Sería válido indagar y profundizar en algunos de los extensos debates que suscita este programa, así como también algunas afirmaciones taxativas como “La crisis histórica de la humanidad se reduce a la dirección revolucionaria”. Sin embargo, es posible rescatar algunos elementos cuya validez es innegable: contra todo reformismo, oportunismo y etapismo, la actualidad de la tarea revolucionaria y su urgencia. Y esto vinculado a otra idea fundamental: el socialismo como única alternativa a la barbarie capitalista; no solo la que significó la Segunda Guerra Mundial, sino también la que conlleva el sistema capitalista con la destrucción de la naturaleza, las subjetividades y los cuerpos de la humanidad.

El tercero: la necesidad de una organización revolucionaria de la clase obrera internacional, con un programa y una práctica común para la clase obrera internacional.

Un 20 de agosto de 1940, en Coyoacán, México, un agente del stalinismo perpetró el segundo intento de asesinato contra Trotsky. El primero, a fuerza de balas. El segundo, con un piolet, por la espalda. El asesino material fue Ramón Mercader, cuyo nombre será recordado solamente en el panteón de cobardes y asesinos. El autor político, el propio Joseph Stalin, a quien no bastó la muerte de Trotsky, sino que además persiguió y asesinó a su familia.

¿Por qué Trotsky, luego de 80 años de su muerte? Porque mientras el capitalismo no sea superado, mientras haya explotación y opresión sobre la tierra, el marxismo no será superado. Y en la larga historia de luchas, derrotas y victorias del marxismo, el nombre de Trotsky es imprescindible. Líder de masas, organizador de victorias, luchador incansable.

En su autobiografía, Mi vida, escrita poco después de su exilio de la URSS, se preguntaba a sí mismo:

“Bien, ¿y de la suerte que en todo esto ha corrido su persona, qué me dice usted? Ya me parece estar oyendo esta pregunta, en la que la ironía se mezcla con la curiosidad. A ella, no puedo contestar con mucho más de lo que ya dejo dicho en las páginas del presente libro. Yo no sé qué es eso de medir un proceso histórico con el rasero de las vicisitudes individuales de una persona. Mi sistema es el contrario: no sólo valoro objetivamente el destino personal que me ha cabido en suerte, sino que, aun subjetivamente, no acierto a vivirlo si no es unido de un modo inseparable a los derroteros que sigue la evolución social”.

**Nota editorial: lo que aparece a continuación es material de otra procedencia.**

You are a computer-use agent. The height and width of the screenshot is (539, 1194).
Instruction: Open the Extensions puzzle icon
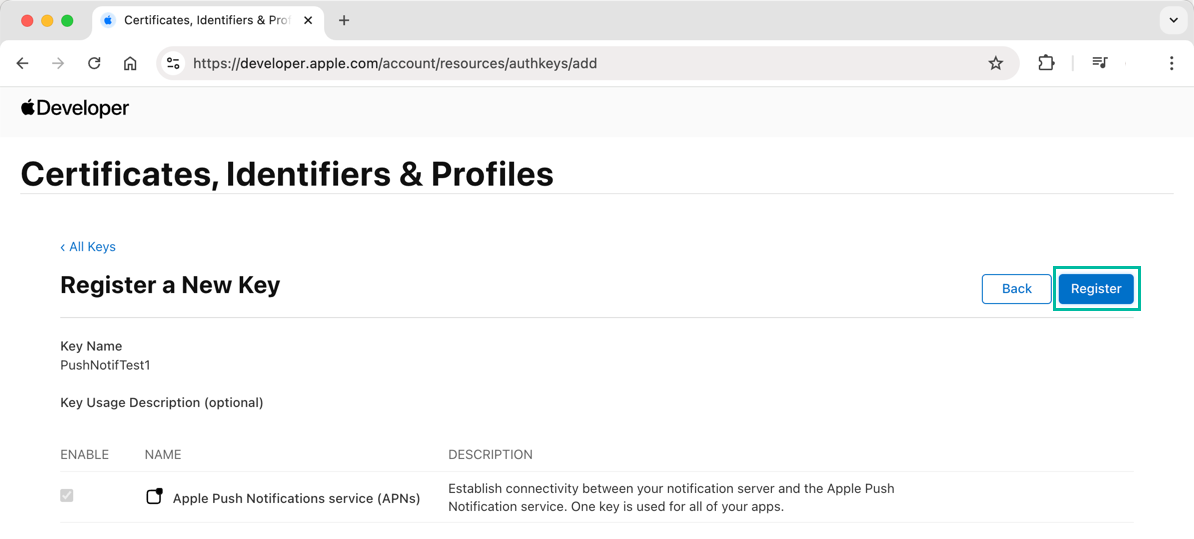click(x=1046, y=63)
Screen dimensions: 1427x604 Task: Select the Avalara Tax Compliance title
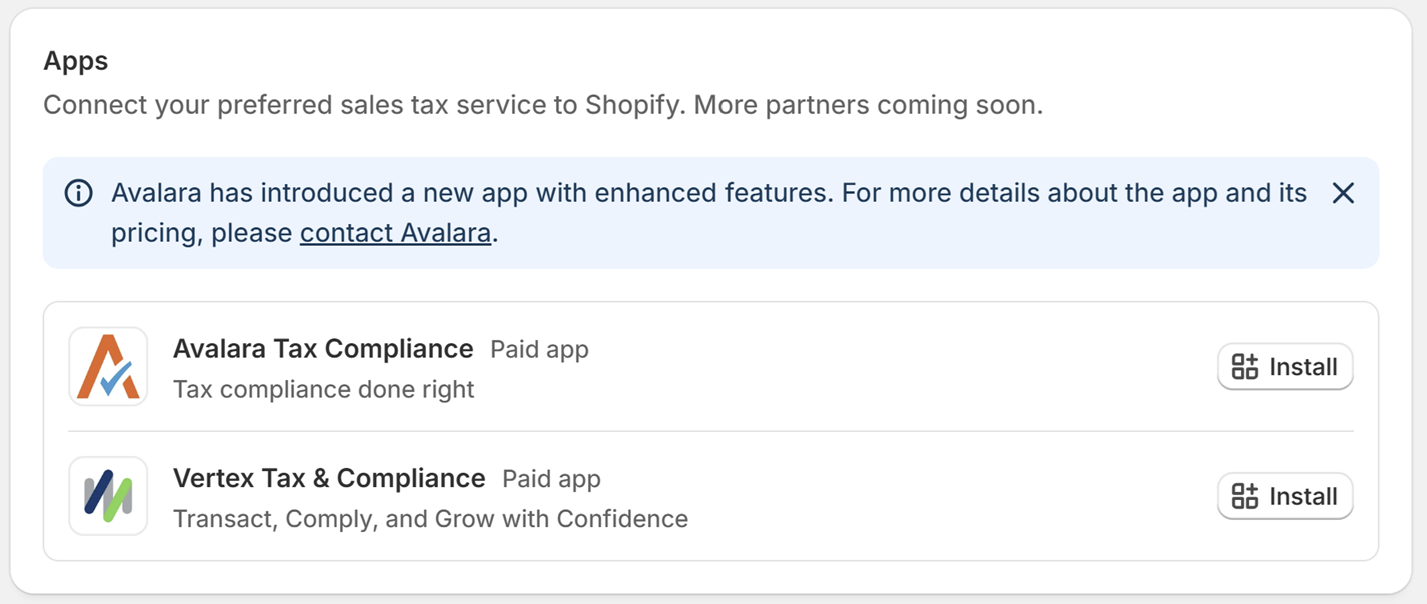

Con el cuerpo sumergido en la corriente común de la vida, con la mente observando desde la altura de la historia, no solo desde las pequeñeces y rencillas de la mezquindad cotidiana del capitalismo. También esa perspectiva es un aprendizaje necesario para quienes luchamos en este presente de barbarie.

Hasta la victoria, siempre, compañero.